Protonated members of a homologous series of biologically significant α,ω-diamino carboxylic acids were subjected to collision induced dissociation (CID). The resulting fragmentation patterns were studied using isotopic labeling, quantum mechanical computations, and pseudo MS3 experiments conducted primarily on an ion trap mass spectrometer. Each protonated α,ω-diamino acid showed a primary neutral loss of either ammonia or water; a clear explanation was developed for the observed variation of the two losses within the series. Protonated 2,3-diaminopropanoic acid, 2,4-diaminobutanoic acid, and 2,7-diaminoheptanoic acid gave secondary losses of water, carbon monoxide, and a loss of water plus carbon monoxide, respectively.

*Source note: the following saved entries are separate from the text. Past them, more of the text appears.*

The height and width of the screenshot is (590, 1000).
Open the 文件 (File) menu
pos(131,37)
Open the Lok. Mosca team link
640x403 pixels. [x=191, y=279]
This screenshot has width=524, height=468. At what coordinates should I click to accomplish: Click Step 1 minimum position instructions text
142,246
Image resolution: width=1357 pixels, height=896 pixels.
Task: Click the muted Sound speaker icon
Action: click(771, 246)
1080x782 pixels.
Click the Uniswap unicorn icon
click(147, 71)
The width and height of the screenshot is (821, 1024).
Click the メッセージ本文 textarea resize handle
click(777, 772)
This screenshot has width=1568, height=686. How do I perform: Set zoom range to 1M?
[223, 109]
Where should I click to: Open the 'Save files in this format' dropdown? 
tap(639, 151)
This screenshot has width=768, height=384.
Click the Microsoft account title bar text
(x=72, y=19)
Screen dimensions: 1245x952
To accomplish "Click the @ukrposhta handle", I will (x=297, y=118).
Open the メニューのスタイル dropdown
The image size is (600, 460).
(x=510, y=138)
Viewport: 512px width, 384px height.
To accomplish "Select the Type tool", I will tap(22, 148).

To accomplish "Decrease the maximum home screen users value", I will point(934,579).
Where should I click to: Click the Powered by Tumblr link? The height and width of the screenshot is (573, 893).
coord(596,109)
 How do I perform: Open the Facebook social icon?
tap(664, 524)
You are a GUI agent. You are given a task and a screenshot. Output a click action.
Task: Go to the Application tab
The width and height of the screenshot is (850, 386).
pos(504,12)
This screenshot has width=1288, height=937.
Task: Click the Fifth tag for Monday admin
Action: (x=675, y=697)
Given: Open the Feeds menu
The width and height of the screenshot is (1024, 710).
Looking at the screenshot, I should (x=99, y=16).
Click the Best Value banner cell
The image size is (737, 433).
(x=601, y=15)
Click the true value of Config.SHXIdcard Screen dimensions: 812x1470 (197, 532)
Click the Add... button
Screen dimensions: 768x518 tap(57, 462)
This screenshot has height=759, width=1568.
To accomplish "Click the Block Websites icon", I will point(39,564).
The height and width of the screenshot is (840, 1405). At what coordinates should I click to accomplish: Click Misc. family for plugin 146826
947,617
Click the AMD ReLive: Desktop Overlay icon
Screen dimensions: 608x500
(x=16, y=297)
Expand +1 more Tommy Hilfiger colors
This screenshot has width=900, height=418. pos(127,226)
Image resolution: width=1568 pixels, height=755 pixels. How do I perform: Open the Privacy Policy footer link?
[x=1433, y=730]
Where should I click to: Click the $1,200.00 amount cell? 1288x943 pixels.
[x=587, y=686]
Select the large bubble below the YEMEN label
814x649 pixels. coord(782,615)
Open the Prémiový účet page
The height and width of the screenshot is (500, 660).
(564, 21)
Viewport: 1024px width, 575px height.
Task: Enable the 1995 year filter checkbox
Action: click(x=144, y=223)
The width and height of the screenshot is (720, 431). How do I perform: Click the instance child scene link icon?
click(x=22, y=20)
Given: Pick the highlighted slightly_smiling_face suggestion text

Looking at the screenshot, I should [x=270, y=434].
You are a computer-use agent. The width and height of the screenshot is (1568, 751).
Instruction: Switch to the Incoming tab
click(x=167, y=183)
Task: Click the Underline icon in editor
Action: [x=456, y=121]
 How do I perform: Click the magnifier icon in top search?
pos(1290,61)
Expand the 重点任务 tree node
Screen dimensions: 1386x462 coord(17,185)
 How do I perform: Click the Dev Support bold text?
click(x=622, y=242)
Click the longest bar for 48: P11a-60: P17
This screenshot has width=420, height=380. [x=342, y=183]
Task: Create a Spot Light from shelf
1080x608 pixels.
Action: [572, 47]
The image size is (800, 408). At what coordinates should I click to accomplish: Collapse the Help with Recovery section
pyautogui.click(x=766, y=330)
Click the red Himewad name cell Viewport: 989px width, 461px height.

In the parallel pathways characterized for the fragmentations of protonated ornithine and lysine, the α-nitrogen of the diamino acid was maintained in the cyclic iminium product formed by successive losses of NH3 and (H2 O + CO), whereas the side-chain nitrogen was retained by consecutive losses of H2 O and (CO, NH3 ). The 1-piperideine ion from protonated lysine was fragmented further, losing ethylene from carbons 4 and 5. Protonated 2,6-diaminopimelic acid fragmented by analogous reactions. Detailed mechanistic schemes for the fragmentation of both protonated 2,3-diaminopropanoic and ornithine were generated from MP2/DFT computations. This work highlights the participation of the side-chain amino group, which distinguishes the gas-phase chemistry of protonated α,ω-diamino acids from the well-documented fragmentation reactions of protonated α-amino acids bearing a hydrogen atom or an alkyl side chain. In general, the results further illustrate the importance of intramolecular separations affecting the specific interactions between functional groups leading to the fragmentation of multifunctional ions.